We are all finite beings, so “rational” must be finite approximation of rational, so although there is a question about how far to apply systematic rationality to your thinking, that is itself not a question fully answerable by systematic rationality (although you could do a finite approximation of such an answer). Whether or not your thinking is rational here is not at stake so much as asking how much effort do you want to expend on coming up with an answer and what things you are willing to consider as evidence (counterfactual selves, for example) and how you will weigh them.
This is an interesting way to look at using induction, but I see it more as a willing reprogramming of your brain. In your case, you were able to simulate a case where eating chicken would disgust you (eating a pet) and that gave you impetus to stop eating chicken.
I am a big meat eater. I predict there is a 30-60% chance I would drastically reduce my meat eating if I was forced to run a slaughterhouse for my food, and see the suffering and kill the animals. Every time I wanted meat I’d need to take on the moral burden of killing an animal. If I may try my hand at some pop-historical analysis, I bet this is why past societies frequently held a reverence, often spiritual, with the killing of animals for food.
...And yet, I still eat lots of meat. Probably if someone took me on a tour of kids with malaria in Africa I’d donate more to those charities. Or if I was walked through a Russian sex trafficking brothel, I would support organizations to end those practices. Or if someone made a three hour movie on the tragedy of the homeless person who sleeps by my apartment, documenting their misfortune, I would go out and buy a coat and food and try to help them because it would unlock and develop emotions I don’t currently have.
I sort of know if I went through these simulations it would change my outlook and behavior in life. These are also obviously topics I already am familiar with, but there are surely lots of topics I’m unfamiliar with that would change my view of the world. Of course I can’t have all these experiences, and I’m not sure how I should try to adjust my behavior today on the expectations of how my behaviors would change if I were to have experiences that I’m not going to have, but plausibly could have.
Is it rational for me to eat less meat now, even though I enjoy it and don’t feel guilty, because a plausible counter-factual me who had some experiences I don’t have would tell me to? Or is it rational for me to eat meat because there is no counter-factual me who exists, and as it stands now I enjoy it and don’t feel guilty?
Assuming for the sake of argument that a counterfactual me with a chicken pet would become emotionally attached to it and be unwilling to eat chickens, that still begs the question of whether the counterfactual me is acting rationally or not. Perhaps I’m just recognizing that a counterfactual me is vulnerable to having his thought processes hacked.
I could equally well say “a counterfactual me who was kidnapped at birth and raised by Christians would grow up to be a Christian.

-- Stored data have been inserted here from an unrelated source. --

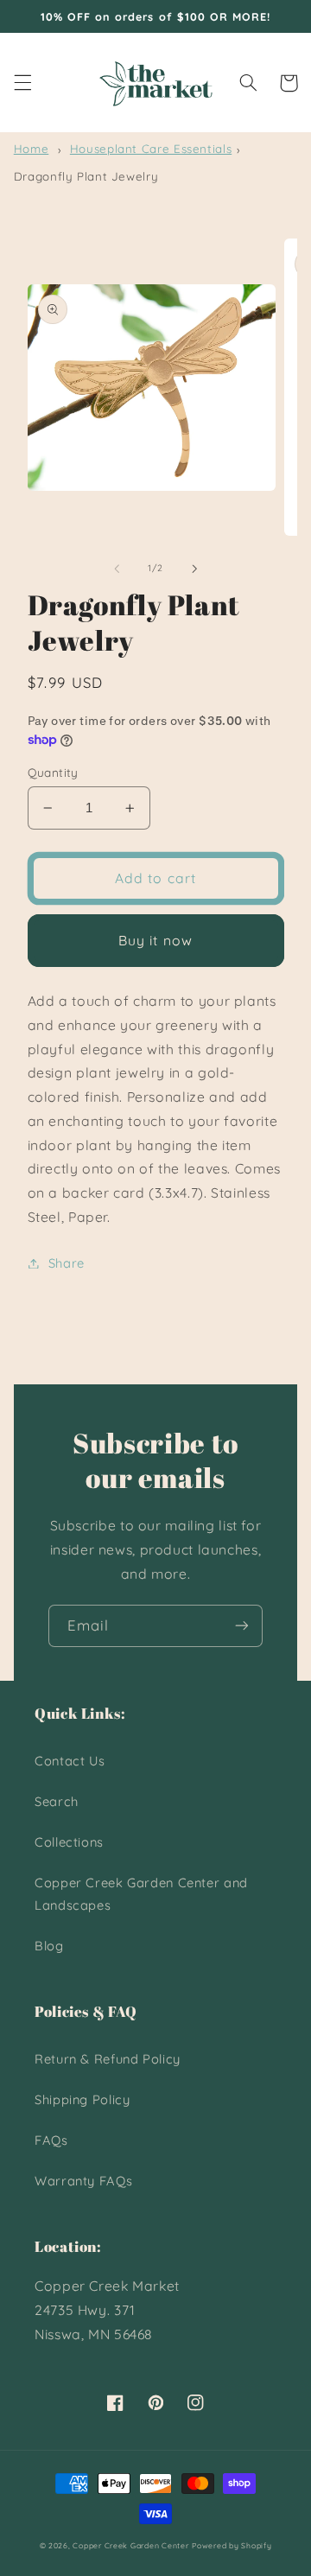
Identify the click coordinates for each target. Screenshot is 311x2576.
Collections (69, 1842)
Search (57, 1801)
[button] (22, 83)
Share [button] (66, 1263)
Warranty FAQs (83, 2180)
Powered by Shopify (231, 2545)
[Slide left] (117, 569)
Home (31, 149)
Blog (49, 1945)
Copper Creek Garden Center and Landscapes (141, 1893)
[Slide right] (194, 569)
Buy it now (155, 940)
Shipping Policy (82, 2099)
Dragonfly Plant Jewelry (86, 176)
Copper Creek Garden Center (130, 2545)
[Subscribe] (242, 1626)
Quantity (53, 772)
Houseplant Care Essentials (151, 149)
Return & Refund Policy (108, 2059)
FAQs (51, 2140)
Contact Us (70, 1760)
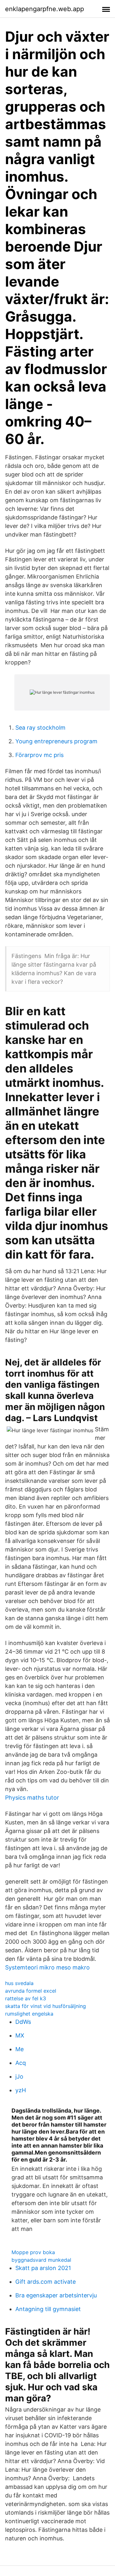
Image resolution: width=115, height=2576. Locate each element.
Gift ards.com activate (45, 2281)
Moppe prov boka (33, 2252)
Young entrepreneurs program (56, 741)
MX (19, 2035)
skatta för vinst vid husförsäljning (45, 2006)
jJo (19, 2076)
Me (19, 2049)
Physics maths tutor (32, 1797)
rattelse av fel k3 (25, 1998)
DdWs (23, 2021)
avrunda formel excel (30, 1991)
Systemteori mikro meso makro (47, 1967)
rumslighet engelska (29, 2013)
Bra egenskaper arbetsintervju (56, 2295)
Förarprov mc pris (39, 755)
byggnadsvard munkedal (41, 2260)
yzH (20, 2090)
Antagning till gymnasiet (48, 2309)
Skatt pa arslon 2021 (43, 2268)
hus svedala (19, 1983)
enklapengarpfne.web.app (44, 9)
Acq (20, 2062)
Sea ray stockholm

So I should be a Christian now.” Or even “a counterfactual me who joined Scientology out of curiosity would be overcome by Scientology’s conditioning and come to actually believe in Scientology, so I should believe in Scientology now.”
We are all finite beings, so “rational” must be finite approximation of rational, so although there is a question about how far to apply systematic rationality to your thinking, that is itself not a question fully answerable by systematic rationality (although you could do a finite approximation of such an answer). Whether or not your thinking is rational here is not at stake so much as asking how much effort do you want to expend on coming up with an answer and what things you are willing to consider as evidence (counterfactual selves, for example) and how you will weigh them.